Gelsomina è la figlia maggiore e Wolfgang, il padre, adora la dedizione che lei mostra di avere sul lavoro, la durezza e la capacità di prendersi cura delle sorelle minori. Qualcosa, però, sta cambiando: Gelsomina sta crescendo e l’obbidienza cieca ai dettami ideologici del padre, insieme alla chiusura al mondo esterno che la vita contadina impone, iniziano ad essere messe in discussione dalla protagonista e a rappresentare un motivo di scontro con il padre. L’arrivo in famiglia del giovane Martin, il piccolo criminale tedesco costretto a seguire un programma di riabilitazione, e la conoscenza della seducente “fata bianca" Milly Catena, conduttrice del concorso televisivo, avranno il potere di richiamarla verso l’esterno . Il film esplora così la difficile relazione fra un padre e una figlia, fra le istanze del microcosmo familiare e quelle di un mondo che spinge Gelsomina ad agire e compiere scelte che contrastano i dettami del padre.

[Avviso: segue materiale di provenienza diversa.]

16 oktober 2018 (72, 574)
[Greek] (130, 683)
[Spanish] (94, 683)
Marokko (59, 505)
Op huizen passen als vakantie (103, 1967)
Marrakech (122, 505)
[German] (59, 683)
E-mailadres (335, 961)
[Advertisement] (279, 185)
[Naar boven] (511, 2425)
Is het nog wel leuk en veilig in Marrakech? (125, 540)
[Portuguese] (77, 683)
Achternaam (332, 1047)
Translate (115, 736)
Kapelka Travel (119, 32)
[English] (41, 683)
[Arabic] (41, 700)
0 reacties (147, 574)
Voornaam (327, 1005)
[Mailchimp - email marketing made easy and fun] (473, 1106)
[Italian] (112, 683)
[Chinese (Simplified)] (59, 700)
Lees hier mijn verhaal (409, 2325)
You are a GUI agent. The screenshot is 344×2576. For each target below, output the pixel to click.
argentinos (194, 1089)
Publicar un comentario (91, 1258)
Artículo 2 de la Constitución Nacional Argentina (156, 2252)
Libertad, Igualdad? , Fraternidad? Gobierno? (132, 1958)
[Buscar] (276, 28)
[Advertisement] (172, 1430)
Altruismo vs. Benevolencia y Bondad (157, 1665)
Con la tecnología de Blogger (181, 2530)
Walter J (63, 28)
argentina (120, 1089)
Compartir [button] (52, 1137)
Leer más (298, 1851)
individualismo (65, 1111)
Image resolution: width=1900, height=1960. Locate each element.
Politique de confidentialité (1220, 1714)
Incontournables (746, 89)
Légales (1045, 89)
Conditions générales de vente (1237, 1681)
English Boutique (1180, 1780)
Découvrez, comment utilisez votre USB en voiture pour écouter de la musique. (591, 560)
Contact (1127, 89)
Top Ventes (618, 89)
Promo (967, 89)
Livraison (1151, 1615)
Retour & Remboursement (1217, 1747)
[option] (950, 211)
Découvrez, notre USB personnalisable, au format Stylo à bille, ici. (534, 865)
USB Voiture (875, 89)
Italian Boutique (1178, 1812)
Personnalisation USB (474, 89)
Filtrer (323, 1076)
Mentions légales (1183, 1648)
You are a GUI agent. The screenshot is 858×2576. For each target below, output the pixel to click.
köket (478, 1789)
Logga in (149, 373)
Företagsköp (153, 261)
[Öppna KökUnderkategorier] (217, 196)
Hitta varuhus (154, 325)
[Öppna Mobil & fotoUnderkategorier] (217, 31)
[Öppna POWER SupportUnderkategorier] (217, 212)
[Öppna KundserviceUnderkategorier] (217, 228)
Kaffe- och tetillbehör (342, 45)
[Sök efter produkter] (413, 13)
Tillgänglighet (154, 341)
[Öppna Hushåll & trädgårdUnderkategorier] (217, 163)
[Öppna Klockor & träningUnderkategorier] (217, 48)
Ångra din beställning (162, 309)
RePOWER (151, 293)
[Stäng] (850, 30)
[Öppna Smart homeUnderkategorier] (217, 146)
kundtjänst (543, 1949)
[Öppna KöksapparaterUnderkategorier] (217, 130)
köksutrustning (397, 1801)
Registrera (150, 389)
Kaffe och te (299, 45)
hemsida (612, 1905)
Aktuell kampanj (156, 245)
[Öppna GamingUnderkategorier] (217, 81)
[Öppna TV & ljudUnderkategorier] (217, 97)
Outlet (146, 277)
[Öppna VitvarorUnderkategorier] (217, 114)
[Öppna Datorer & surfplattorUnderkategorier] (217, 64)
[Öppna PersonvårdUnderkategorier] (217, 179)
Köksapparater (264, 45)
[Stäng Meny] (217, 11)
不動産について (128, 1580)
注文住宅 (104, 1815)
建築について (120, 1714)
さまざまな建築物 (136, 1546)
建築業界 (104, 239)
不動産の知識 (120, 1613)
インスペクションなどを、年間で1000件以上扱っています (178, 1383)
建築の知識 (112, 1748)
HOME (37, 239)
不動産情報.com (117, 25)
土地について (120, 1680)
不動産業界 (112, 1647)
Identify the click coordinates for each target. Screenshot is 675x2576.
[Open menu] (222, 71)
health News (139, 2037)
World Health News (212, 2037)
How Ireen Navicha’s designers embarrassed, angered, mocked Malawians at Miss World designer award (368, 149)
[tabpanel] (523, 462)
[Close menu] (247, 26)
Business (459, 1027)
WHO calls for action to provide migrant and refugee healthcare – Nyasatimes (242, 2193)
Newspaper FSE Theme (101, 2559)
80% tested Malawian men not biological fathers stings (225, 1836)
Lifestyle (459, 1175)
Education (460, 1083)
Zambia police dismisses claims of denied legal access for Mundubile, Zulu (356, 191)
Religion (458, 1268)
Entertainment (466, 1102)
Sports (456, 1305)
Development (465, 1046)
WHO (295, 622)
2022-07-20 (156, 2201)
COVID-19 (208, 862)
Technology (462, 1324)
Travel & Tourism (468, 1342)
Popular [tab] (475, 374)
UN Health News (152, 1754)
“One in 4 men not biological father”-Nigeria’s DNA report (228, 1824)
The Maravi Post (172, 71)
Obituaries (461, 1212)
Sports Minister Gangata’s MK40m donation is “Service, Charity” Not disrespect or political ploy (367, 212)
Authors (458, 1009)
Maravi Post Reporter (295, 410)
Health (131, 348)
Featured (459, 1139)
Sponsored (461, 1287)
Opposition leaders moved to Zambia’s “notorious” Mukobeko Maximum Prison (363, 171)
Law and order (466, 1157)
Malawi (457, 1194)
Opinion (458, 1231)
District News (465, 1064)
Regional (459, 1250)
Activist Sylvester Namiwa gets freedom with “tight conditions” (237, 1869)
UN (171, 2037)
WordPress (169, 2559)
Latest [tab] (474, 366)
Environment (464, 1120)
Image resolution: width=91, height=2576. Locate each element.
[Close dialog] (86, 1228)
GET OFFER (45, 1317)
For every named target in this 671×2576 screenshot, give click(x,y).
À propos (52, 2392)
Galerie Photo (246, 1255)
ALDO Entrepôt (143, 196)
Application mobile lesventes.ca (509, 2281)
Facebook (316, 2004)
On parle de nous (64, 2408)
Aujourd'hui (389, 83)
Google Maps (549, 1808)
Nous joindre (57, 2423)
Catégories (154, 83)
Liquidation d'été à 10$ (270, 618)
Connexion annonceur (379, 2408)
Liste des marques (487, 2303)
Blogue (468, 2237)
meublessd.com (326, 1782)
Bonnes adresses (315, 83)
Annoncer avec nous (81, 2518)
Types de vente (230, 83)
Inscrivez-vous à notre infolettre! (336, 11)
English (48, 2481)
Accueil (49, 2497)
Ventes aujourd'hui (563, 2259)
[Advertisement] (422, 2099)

Lo scontro tra televisione e mondo contadino: la perdita dell'«aura»
La televisione, ne Le meraviglie, è al tempo stesso reale e fiabesca: la trasmissione televisiva, ignorando la storia recente del mezzo, viene rappresentata come un’astronave che atterra nelle campagne dell’Etruria. La presentatrice, simile ad una dea bianca, e la sua troupe, composta di uomini tutti vestiti di nero, incontrano la famiglia di Gelsomina nel bosco, .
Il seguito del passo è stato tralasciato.